TASK STATEMENT →
Once the line containing "785x600 pixels. How" is found, please copy it and all lines after it through the end of the records, exactly, leaving out pictures.

[Stored items]
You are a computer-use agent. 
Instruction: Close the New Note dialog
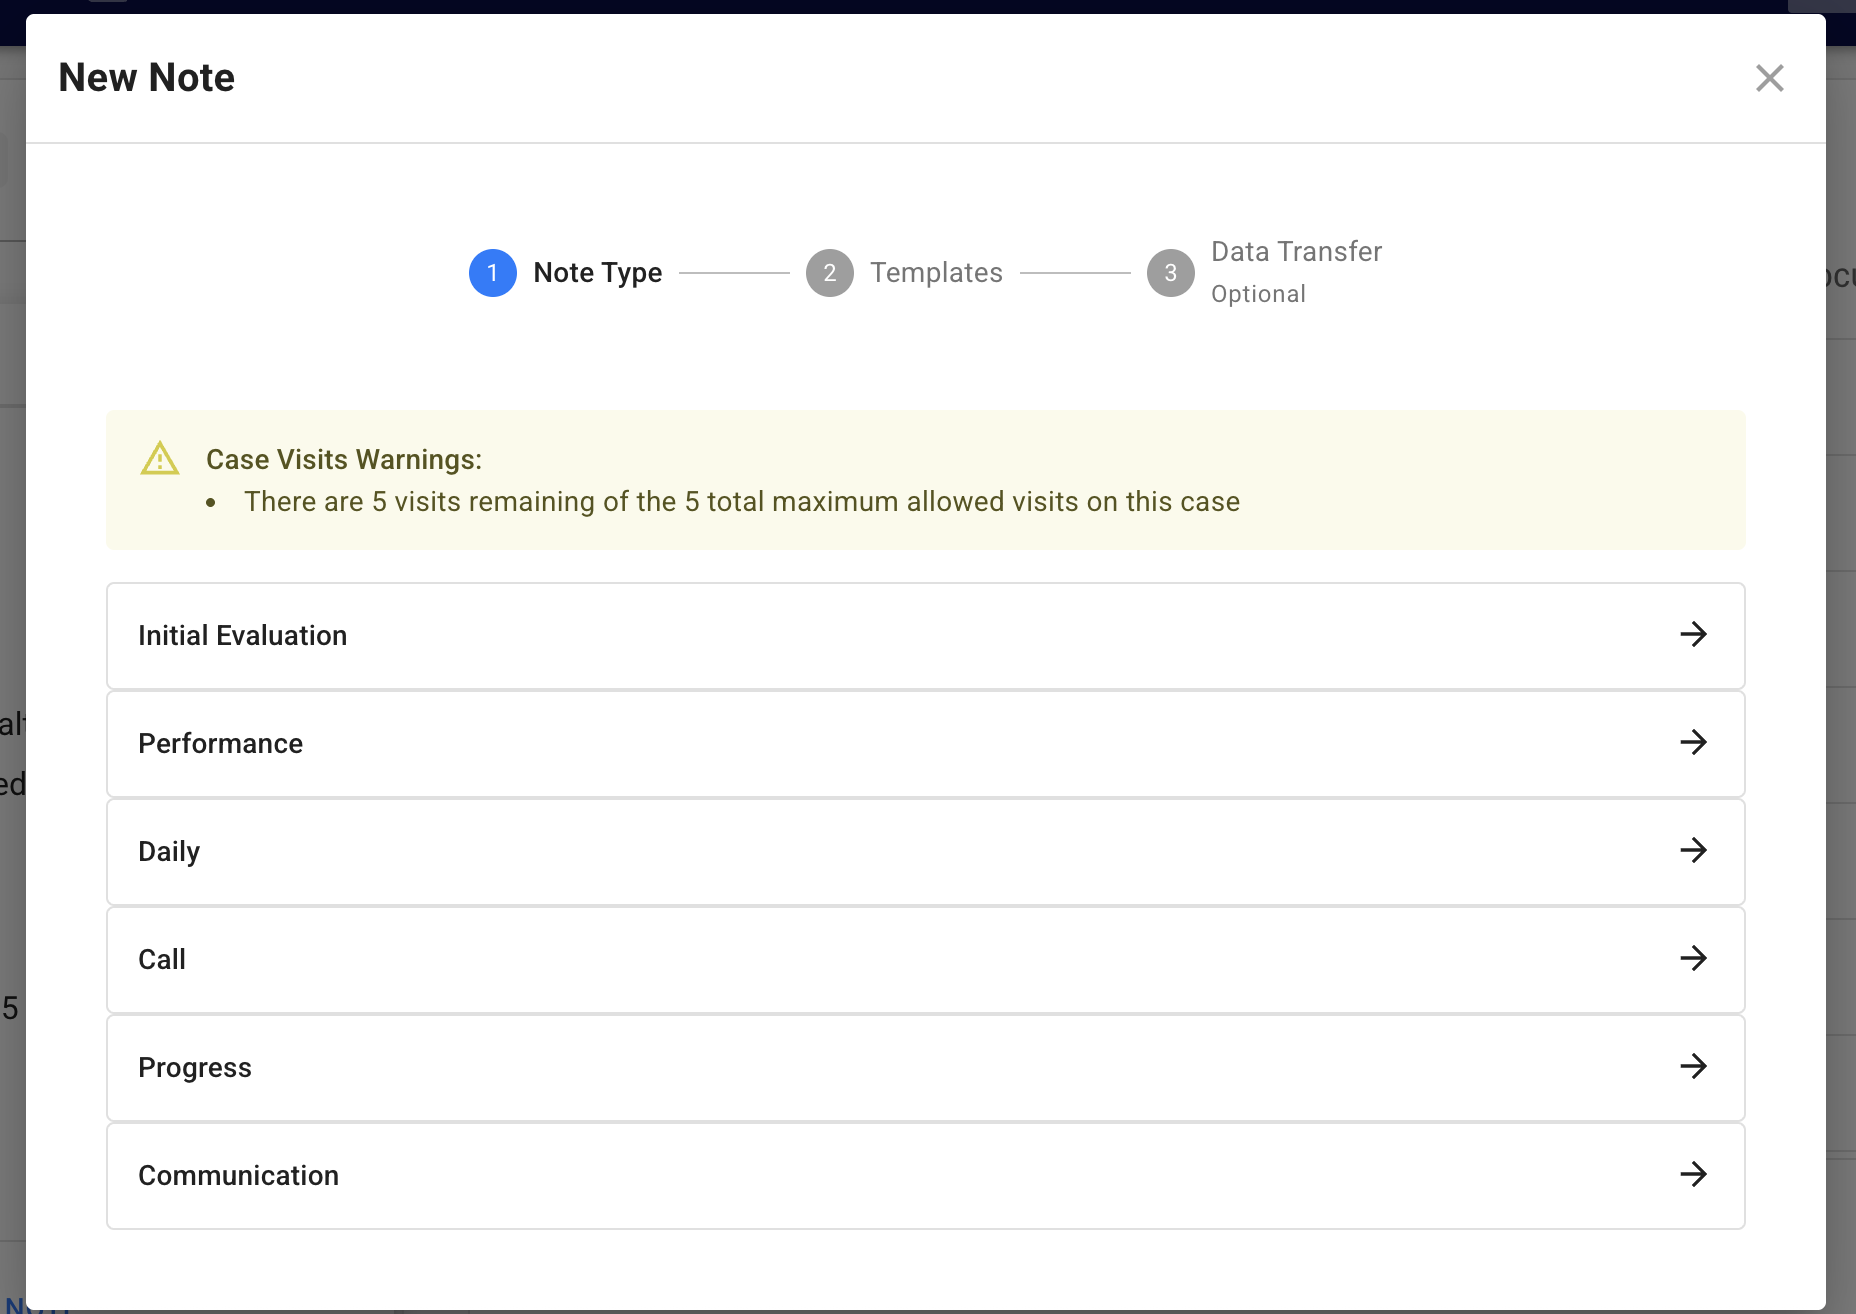click(x=1769, y=78)
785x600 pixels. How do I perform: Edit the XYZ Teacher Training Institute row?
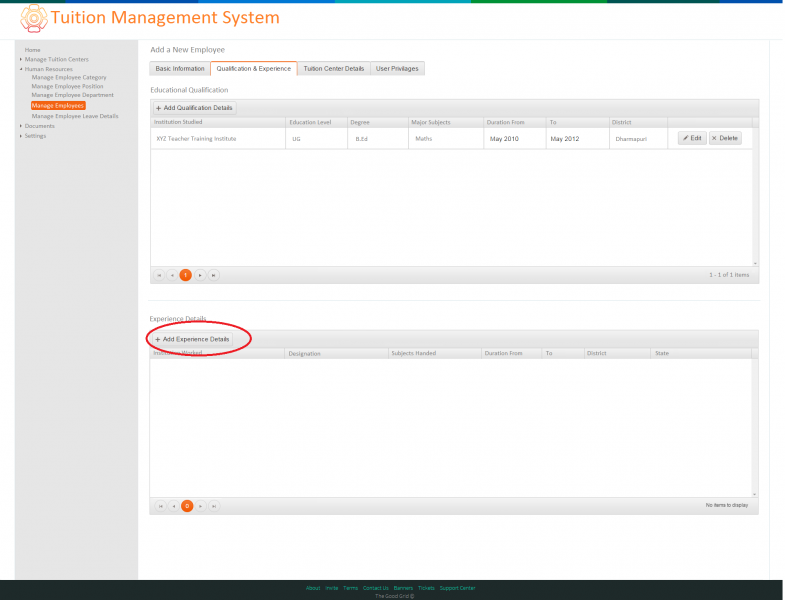pos(692,138)
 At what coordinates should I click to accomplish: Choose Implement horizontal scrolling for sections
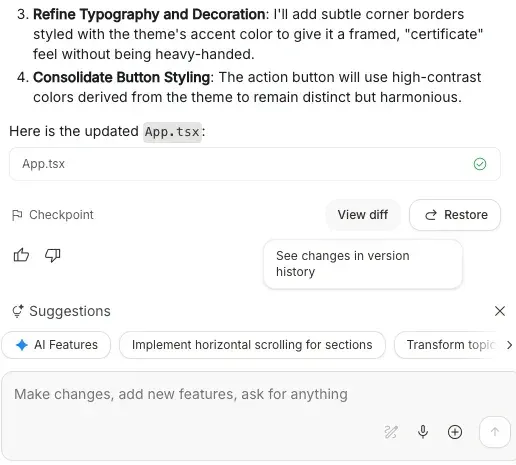tap(252, 345)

OUTPUT FOR THIS EXERCISE →
785x600 pixels. How do I perform: Edit the XYZ Teacher Training Institute row?
pos(692,138)
 At what coordinates should I click to accomplish: Choose Implement horizontal scrolling for sections
tap(252, 345)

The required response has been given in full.